* _Exercise brief_
Take every line containing "with" out of the records.

* _Input data_
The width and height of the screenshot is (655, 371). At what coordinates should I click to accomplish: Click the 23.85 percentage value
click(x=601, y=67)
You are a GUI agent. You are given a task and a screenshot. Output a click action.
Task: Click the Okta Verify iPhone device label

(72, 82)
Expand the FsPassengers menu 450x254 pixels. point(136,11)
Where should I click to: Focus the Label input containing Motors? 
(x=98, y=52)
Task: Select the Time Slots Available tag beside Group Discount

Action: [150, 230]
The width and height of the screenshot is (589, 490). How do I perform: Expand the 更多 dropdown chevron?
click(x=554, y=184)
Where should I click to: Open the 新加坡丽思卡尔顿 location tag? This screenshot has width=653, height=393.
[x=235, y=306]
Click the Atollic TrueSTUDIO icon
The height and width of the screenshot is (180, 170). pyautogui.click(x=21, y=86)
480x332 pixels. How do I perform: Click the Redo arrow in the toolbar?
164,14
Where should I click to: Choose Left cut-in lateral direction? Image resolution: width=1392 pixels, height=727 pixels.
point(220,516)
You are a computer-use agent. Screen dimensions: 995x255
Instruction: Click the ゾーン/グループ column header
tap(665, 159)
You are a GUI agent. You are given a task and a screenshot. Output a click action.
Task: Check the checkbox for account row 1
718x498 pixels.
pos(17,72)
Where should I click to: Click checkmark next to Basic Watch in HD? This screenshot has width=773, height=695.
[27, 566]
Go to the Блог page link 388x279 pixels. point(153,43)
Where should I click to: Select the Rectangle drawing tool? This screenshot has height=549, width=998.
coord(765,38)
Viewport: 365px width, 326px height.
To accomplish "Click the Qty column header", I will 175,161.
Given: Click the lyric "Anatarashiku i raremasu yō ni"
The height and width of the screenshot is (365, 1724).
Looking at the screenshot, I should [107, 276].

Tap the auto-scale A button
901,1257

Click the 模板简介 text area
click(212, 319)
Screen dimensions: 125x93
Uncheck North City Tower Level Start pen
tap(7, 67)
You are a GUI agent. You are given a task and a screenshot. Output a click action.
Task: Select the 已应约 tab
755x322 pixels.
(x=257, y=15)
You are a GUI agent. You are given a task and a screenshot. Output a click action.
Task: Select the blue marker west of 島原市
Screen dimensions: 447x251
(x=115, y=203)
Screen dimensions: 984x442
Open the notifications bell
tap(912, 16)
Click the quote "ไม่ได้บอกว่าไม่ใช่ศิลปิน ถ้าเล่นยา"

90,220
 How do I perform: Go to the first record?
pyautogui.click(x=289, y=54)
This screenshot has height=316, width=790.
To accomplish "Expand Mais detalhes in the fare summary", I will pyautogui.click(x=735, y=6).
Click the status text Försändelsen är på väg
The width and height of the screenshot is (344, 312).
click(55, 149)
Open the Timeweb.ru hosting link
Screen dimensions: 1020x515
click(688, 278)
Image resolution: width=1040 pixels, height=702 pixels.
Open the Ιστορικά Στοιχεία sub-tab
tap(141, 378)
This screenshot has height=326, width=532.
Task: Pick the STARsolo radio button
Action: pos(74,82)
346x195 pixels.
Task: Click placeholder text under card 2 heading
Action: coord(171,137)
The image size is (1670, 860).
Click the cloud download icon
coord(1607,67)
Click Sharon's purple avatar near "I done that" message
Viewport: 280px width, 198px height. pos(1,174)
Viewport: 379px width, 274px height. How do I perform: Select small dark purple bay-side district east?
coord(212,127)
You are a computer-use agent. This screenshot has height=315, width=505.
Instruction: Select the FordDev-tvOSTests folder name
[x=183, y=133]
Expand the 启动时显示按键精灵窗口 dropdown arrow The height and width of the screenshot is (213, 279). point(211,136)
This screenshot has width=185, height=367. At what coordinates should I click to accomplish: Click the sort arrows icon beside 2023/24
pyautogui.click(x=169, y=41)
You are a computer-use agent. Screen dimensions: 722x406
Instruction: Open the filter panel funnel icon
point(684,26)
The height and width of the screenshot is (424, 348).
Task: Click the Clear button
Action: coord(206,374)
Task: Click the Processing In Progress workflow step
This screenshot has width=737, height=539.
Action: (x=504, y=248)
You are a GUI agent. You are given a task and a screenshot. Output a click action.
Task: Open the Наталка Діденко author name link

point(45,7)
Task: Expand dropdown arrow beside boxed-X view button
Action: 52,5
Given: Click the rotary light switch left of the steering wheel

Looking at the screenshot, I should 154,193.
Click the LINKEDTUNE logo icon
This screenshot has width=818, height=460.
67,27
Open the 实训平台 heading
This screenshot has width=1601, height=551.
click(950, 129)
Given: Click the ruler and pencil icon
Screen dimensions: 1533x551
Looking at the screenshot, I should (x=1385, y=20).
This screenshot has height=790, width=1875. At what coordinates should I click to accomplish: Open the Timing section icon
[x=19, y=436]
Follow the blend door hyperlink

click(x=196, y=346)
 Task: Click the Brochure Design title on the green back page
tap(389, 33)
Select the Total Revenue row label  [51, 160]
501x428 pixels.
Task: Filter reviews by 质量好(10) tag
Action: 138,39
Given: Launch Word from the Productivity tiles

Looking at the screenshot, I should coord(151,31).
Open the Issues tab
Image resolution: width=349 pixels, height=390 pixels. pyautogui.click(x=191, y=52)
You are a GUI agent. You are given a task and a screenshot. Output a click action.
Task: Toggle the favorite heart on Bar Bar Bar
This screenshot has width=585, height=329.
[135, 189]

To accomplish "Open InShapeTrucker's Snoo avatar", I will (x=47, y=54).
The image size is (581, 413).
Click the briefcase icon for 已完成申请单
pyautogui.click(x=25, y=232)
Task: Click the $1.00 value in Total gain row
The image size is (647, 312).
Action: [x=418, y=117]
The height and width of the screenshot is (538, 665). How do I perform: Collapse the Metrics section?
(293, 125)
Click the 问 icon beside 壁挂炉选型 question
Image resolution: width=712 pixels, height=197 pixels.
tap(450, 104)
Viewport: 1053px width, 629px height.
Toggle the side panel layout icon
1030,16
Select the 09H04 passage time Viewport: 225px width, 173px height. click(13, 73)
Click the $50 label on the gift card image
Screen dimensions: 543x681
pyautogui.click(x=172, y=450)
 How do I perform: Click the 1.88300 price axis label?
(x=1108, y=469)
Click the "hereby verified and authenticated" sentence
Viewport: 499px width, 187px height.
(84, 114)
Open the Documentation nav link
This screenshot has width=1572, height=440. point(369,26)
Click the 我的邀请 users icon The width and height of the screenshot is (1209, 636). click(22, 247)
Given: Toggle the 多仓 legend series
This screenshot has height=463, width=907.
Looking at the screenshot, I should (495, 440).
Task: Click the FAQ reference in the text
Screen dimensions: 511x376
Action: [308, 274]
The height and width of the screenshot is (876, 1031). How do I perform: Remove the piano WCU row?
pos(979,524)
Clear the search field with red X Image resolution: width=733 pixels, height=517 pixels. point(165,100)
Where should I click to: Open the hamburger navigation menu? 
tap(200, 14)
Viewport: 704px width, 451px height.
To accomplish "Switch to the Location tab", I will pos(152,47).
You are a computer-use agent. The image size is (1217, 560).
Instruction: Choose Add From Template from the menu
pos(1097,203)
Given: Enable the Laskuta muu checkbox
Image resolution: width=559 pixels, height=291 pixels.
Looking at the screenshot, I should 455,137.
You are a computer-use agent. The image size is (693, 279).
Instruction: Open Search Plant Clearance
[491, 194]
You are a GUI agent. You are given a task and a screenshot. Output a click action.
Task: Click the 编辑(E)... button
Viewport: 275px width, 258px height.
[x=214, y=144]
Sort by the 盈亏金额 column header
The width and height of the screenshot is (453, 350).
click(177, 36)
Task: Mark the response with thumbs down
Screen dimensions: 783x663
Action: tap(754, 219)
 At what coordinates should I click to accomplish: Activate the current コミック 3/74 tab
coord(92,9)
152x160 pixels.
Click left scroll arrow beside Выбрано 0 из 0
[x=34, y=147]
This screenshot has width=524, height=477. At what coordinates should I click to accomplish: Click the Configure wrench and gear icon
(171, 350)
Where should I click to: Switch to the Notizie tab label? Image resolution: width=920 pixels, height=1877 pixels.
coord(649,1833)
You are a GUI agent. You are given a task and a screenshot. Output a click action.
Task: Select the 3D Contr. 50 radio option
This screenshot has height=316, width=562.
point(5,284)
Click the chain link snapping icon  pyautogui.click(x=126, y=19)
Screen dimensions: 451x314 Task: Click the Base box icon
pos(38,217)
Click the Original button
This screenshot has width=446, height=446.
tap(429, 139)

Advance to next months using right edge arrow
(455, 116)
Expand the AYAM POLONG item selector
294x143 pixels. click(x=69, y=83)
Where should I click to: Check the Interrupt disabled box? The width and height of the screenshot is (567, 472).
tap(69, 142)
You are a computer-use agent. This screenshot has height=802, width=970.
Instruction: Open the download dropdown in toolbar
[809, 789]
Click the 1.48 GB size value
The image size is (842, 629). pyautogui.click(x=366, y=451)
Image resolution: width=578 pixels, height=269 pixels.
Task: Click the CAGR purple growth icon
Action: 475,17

* _Answer to the exercise_
Clear the search field with red X Image resolution: width=733 pixels, height=517 pixels. point(165,100)
Task: Mark the response with thumbs down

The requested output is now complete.